Хозяин гостиницы втихомолку стал пробираться к своему дому, – он хотел заглянуть, что там делается, и убедиться, тут ли еще враг. Но только вступил он во двор, как запел петух; только собирался он войти в сени дома, как проснувшаяся собака сильно укусила его за ногу. Хозяин вбежал в комнату, – тут кошка, ощетинившись, бросилась на него и стала его царапать. Скорей побежал хозяин в конюшню, чтобы спрятаться там, но осел стал так брыкать его задними ногами, что он завопил от боли и пустился бежать.
На другое утро все животные рассказали булочнику, что произошло ночью между ними и хозяином.
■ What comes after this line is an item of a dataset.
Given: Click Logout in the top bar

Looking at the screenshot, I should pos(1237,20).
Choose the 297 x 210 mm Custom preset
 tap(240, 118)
Булочнику не понравилось такое самовольное отношение к законному владельцу лесной гостиницы, и он послал собаку разыскать его.
Когда же хозяин, дрожа и трепеща, явился по приглашению собаки, то булочник вежливо извинился перед ним за все случившееся и объяснил, что он появился здесь со своими животными безо всякого злостного намерения. Хозяину предоставлено было продолжать хозяйничать в тихой лесной гостинице, но по случаю пребывания в ней петуха предлагалось не пускать в нее лисиц, – петух должен был жить в полном покое, петь или не петь, как это ему вздумается. Для осла требовалось иметь в конюшне сено и солому. Кошке предоставлялось держать всех мышей и крыс на благородной дистанции от дома, за что ей полагалась ежедневно булка и молоко. Собаке дозволялось днем греться на солнце, сколько ей угодно, а ночью вести беседы с месяцем. Сам же булочник предложил трудиться для всех: печь хлебы, помогать хозяину варить и пить пиво, заниматься огородничеством и стряпать кушанье.
При таком разделе труда все были удовлетворены, зажили припеваючи и забыли думать об оскорбительном уделе сего мира – о неблагодарности.